La console centrale, légèrement orientée vers le conducteur regroupe les fonctions usuelles de divertissement, climatisation et les commandes des assistances à la conduite (bouton « City » de démulitiplication de la direction, débranchement ESP, etc.).


Les cadrans du tachymètre et du compte-tours, engoncés dans leurs « tubes » respectifs à l’image des sportives italiennes des années 60, offrent une bonne lisibilité. Au centre nous trouvons le petit écran officiant à la fois pour l’ordinateur de bord et le GPS « Blue & Me Nav ». Oui, vous avez bien lu, le GPS ! Au demeurant diablement efficace à l’utilisation, sa programmation est par contre digne des Travaux d’Hercule. Vous avez deux possiblités : soit saisir l’adresse au moyen des touches « + » et « - » sur le volant, ou alors tâcher de vous faire comprendre par l’assistant(e) vocale.
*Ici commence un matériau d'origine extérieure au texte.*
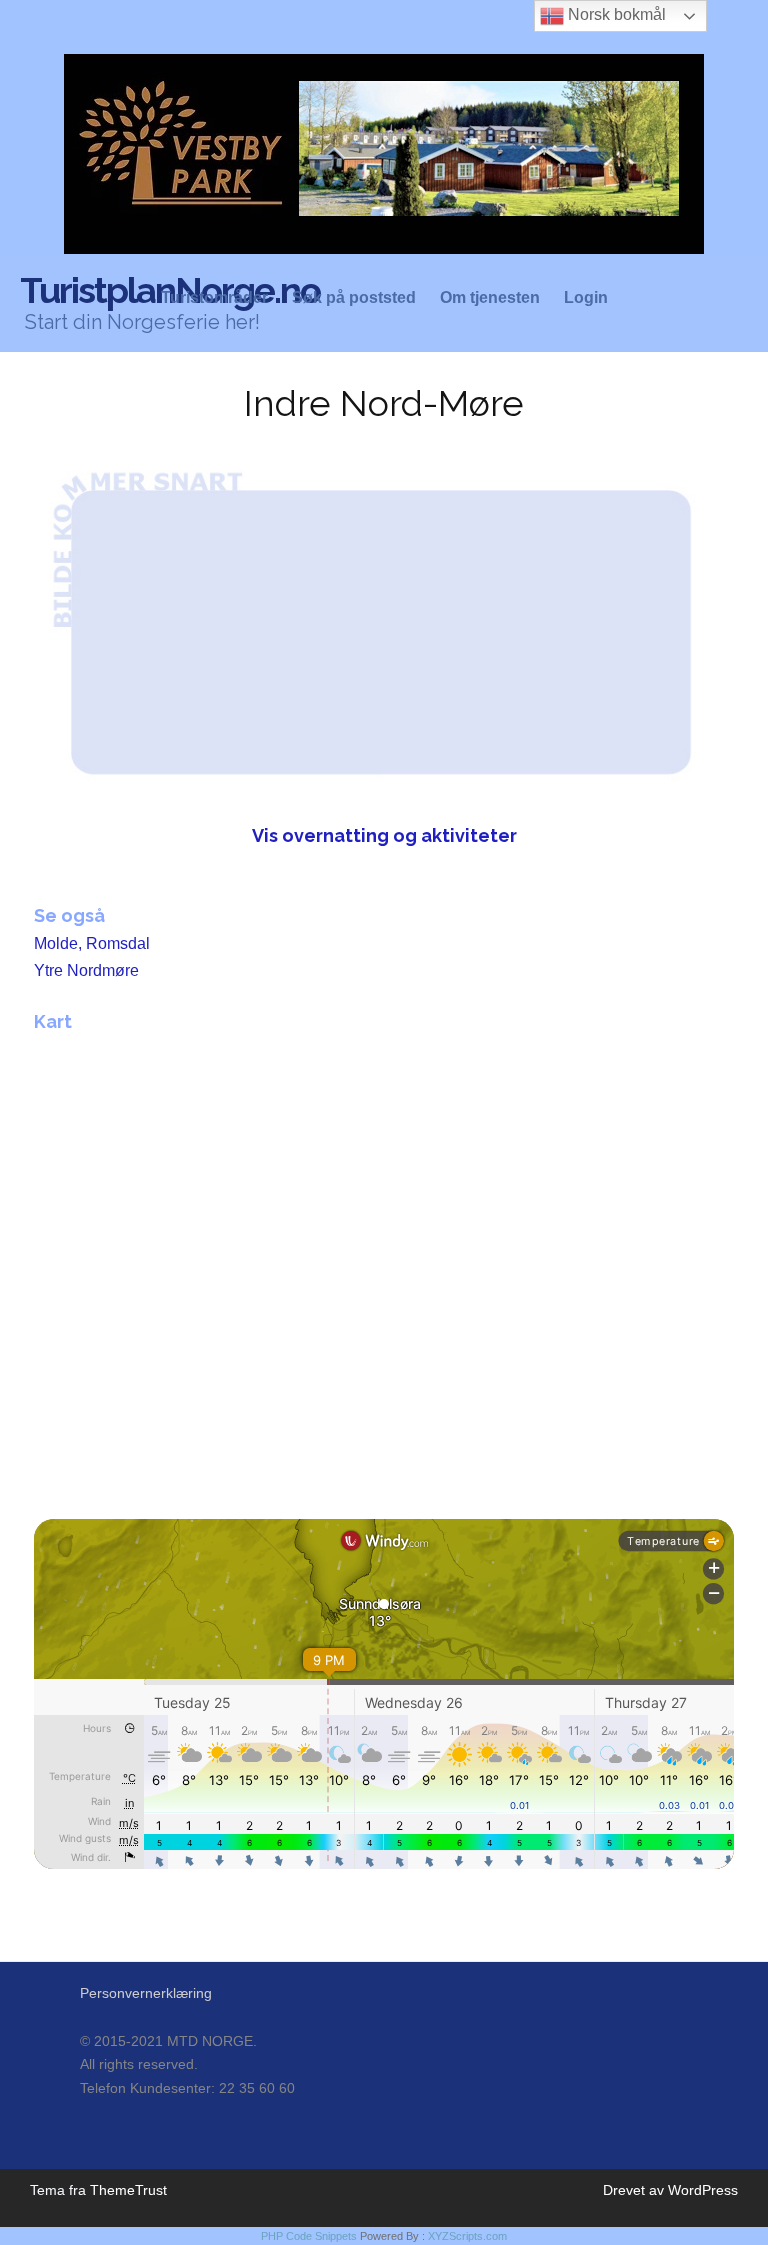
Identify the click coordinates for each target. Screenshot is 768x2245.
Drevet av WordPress (670, 2190)
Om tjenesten (490, 298)
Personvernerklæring (146, 1993)
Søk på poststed (354, 298)
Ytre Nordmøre (86, 970)
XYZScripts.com (467, 2236)
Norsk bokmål (615, 14)
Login (586, 298)
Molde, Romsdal (92, 943)
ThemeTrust (128, 2190)
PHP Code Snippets (309, 2236)
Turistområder (214, 298)
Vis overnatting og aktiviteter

Dès lors, vaut mieux prévoir quelques minutes à cliquer frénétiquement sur votre volant au lieu de vous crêper le chignon avec une voie de synthèse qui aura vite fait de mettre vos nerfs en boule. Bien entendu, et pour des raisons de sécurité, le système refusera toute commande dès que les roues tournent. Par ailleurs, en prenant connaissance du manuel d’utilisation de la bête, le CD-Rom contenant les cartes est à charger au préalable sur une clé USB (non-fournie) pour l’utiliser dans le véhicule. Et si vous deviez interrompre la programmation de votre destination, les étapes déjà remplies ne seront pas conservées en mémoire. Développé en collaboration avec Microsoft ce système mériterait que son ergonomie soit revue. Rageant, je vous dis !
Du côté des équipements de série, et pour CHF 31'150.-, notre Bravo est fort bien dotée, offrant la climatisation automatique bi-zone, le régulateur de vitesse, le radar de parking arrière, les essuie-glaces automatiques et les antibrouillards avec la fonction de cornering (éclairage du côté de la route vers lequel on braque). Le GPS, l’intérieur cuir, les airbags pour les genoux et la peinture métallisée font partie des options dont la liste affiche des prix très doux.


En définitive, la finition a fait un réel bon en avant comparé à ce que Fiat avait l’habitude de nous proposer. Cependant, l’ergonomie n’est pas parfaite et deux ou trois petits détails d’ajustement nous rappellent que nous sommes bien à bord d’une italienne.